Per the Federal Trade Commission (FTC), this type of loan works by letting homeowners turn part of their house's equity into cash without having to sell their home or make regular monthly payments. Unlike your conventional forward mortgage, where the homeowner must begin repaying the mortgage immediately, homeowners do not have to repay money collected from a HECM until after the last borrower no longer lives in the home. There are no monthly mortgage payments required1.

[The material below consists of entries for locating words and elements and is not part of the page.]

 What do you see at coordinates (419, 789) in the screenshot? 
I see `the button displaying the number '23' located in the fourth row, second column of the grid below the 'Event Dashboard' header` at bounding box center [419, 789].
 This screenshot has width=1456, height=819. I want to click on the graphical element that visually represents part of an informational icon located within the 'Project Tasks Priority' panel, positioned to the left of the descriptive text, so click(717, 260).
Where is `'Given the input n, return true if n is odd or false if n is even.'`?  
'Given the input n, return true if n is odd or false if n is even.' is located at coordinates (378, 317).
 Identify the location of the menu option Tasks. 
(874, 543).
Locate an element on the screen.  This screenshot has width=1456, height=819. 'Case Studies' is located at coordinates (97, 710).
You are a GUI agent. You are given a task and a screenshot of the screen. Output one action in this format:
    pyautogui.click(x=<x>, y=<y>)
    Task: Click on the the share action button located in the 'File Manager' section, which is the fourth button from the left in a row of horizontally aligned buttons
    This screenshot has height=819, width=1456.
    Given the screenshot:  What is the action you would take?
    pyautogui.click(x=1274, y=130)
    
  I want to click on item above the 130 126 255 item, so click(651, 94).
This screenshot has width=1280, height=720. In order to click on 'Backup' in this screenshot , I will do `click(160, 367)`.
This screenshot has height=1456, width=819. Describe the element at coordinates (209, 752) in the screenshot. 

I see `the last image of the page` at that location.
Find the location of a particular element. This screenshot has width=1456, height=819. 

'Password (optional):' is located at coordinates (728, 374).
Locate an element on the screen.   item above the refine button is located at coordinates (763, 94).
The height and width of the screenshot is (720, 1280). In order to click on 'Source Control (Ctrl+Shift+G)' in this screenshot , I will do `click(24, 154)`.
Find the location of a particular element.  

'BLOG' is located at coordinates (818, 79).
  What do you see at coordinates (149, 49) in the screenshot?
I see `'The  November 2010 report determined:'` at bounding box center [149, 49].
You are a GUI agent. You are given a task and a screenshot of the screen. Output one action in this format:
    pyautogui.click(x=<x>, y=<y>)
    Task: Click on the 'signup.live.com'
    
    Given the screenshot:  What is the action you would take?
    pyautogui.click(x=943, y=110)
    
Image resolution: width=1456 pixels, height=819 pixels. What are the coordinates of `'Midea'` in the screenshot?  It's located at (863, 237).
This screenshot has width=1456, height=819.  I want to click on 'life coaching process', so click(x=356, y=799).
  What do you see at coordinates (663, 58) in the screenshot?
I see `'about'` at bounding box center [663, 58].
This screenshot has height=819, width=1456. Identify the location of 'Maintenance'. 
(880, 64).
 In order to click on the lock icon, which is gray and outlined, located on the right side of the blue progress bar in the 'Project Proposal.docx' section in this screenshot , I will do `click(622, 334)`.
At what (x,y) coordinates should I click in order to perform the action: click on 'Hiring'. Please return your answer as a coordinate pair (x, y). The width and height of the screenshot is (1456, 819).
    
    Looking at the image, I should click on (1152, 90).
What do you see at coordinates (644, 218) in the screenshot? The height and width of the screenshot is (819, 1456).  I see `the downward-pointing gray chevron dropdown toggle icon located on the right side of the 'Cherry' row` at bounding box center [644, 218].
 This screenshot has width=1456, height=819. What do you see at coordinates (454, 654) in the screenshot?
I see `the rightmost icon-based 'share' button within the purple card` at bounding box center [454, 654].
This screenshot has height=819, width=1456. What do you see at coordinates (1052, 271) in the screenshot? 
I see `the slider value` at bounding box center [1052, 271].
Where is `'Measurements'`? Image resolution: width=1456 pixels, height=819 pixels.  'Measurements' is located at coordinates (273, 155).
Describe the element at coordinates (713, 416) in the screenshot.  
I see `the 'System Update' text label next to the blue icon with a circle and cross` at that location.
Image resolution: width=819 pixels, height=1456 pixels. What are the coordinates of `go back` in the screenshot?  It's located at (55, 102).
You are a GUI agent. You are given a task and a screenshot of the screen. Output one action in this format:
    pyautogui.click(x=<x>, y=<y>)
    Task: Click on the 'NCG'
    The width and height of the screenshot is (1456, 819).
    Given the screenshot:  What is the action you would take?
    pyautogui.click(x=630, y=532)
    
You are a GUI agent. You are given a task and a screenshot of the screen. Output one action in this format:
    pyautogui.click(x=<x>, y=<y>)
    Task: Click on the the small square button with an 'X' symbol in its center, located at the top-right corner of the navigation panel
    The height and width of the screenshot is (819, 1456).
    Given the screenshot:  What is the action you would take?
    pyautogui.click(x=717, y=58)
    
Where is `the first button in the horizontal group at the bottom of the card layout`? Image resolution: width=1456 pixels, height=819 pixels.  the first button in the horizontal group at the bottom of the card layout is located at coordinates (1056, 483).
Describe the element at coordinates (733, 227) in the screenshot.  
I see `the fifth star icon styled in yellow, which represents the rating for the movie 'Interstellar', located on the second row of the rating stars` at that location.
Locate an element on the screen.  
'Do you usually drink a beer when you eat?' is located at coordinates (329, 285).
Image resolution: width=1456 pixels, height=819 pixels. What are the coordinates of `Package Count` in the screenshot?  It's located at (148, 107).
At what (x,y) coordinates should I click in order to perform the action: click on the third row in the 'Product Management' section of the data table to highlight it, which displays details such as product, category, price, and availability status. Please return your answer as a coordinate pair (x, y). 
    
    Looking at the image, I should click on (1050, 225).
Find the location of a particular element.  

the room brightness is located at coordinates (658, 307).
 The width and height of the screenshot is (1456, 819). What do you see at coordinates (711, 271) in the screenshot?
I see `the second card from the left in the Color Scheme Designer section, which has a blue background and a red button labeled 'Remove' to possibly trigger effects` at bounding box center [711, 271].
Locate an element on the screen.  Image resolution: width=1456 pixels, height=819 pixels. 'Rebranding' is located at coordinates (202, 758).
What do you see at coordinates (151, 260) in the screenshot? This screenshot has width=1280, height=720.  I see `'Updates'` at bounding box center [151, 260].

How Can You Use Reverse Mortgage Cash?
The money you get from a Home Equity Conversion Mortgage can be used in any way you want. We offer many ways for receiving funds and how you use your cash depends entirely on your retirement goals and personal financial situation. If you have an existing mortgage on your house, the funds from the reverse mortgage is first used to repay the balance. The remaining funds can be received in any of the following distribution methods:
- A single payment, income tax-free.4
- Consistent, tax-free monthly payments.4
- A line of credit, as a “safety net” for future use if needed.
- Any combination of these.
Every borrower is unique, and our clients have found creative ways to use a Home Equity Conversion Mortgage to improve their lifestyles, incomes, and monthly cash flow. These are a few quick examples of how Home Equity Conversion Mortgages can work to your advantage:
- Have more funds available to cover everyday bills and expenses.
- Eliminate or reduce credit card balances or other debts.
- Help with medical expenses, making "aging in place" easier.
- Save funds to assist in paying for long-term care down the road.
- Make updates, repairs, or modifications to your home to live more comfortably.
- Lower your total taxable income: avoid making taxable withdrawals from IRA, 401(k), or other retirement plans by replacing the funds with income tax-free HECM funds4.
- Establish a credit line for occasional expenses or emergencies.
- Support a grandchild or child with large expenses, like a down payment on a home or college tuition.
Can My Heirs Keep my House?
Yes. One of the benefits of Home Equity Conversion Mortgages is that your heirs are provided the option to get their own financing, repay the HECM, and keep the home. However, the funds to pay off the reverse mortgage typically comes from the sale of the home itself, once the house passes to your heirs.
In the unlikely event that the total amount of the HECM loan repayment is more than the home is worth, neither your heirs nor you will be responsible for repaying the difference. Insurance from the FHA is a component of every HECM, so it would make up for any shortfall.